During his studies at Notre Dame, Yankoski met Walter Scheirer, assistant professor in the Department of Computer Science and Engineering and now a Kroc Institute faculty fellow, and Tim Weninger, associate professor in the Department of Computer Science and Engineering and their shared interests emerged. They also partnered to present a well-attended panel discussion on the ethics of Artificial Intelligence (AI) at the Kroc Institute’s November 2019 Building Sustainable Peace conference. These conversations launched a collaborative effort resulting in the publication of an article in the Bulletin of the Atomic Scientists in March that previewed the development of an AI early warning system meant to monitor the ways manipulated content online (i.e., altered photos, misleading memes, edited videos, etc.) can lead to violent conflict, societal instability, and interfere with democratic elections.
This research has continued and has now grown into a two-year postdoctoral appointment for Yankoski. His work will be funded through a New Media Literacy grant from the United States Agency for International Development (USAID), and will be focused specifically on Indonesia. The project expects to develop new technologies that can identify misinformation campaigns in real time and flag them so people can identify and prevent the spread of misleading content on social media.
In addition, Yankoski is also partnering with Scheirer, Weininger, and Ernesto Verdeja, associate professor of political science and peace studies, looking at the applications of this same AI technology in other contexts where this is a high risk of outbreaks of violence surrounding political processes and elections.
Yankoski says that the interdisciplinary nature of his doctoral studies has equipped him well for this work.

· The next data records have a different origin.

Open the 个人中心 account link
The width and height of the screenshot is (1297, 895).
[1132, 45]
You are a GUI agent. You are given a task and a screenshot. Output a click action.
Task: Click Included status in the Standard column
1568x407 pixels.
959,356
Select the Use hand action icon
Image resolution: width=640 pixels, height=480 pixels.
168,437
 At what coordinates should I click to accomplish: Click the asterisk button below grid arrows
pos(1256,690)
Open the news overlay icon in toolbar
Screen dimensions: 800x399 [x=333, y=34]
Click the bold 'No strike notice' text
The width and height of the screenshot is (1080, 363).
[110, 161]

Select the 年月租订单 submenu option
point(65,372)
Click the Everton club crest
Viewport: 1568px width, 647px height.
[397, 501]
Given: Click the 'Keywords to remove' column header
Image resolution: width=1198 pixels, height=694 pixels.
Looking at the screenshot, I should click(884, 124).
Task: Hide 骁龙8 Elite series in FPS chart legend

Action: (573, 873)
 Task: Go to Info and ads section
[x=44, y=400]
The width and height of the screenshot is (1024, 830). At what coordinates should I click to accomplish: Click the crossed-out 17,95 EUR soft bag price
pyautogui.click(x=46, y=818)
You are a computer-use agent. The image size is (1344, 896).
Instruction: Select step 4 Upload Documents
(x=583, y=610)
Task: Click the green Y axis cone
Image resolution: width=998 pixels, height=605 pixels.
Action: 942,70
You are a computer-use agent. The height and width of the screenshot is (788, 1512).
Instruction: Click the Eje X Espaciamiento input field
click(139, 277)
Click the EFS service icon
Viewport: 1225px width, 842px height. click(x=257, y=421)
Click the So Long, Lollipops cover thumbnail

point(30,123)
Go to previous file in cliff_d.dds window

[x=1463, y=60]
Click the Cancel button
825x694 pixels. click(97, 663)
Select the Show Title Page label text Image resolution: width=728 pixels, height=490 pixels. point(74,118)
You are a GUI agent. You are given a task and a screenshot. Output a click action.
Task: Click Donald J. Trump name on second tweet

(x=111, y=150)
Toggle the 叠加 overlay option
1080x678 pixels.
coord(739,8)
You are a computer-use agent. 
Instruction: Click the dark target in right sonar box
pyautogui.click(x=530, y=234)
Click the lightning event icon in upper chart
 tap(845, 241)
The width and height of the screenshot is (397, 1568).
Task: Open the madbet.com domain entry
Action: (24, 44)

“My interdisciplinary training has equipped me to draw from various different fields and become part of this team working to solve a very complicated problem,” said Yankoski. “I can bring the normative background as an ethicist, my understanding of systems theory and peace studies, and my computer science background, and I can put all of these in service of peace by helping build cutting-edge technology that will help prevent or limit violence.”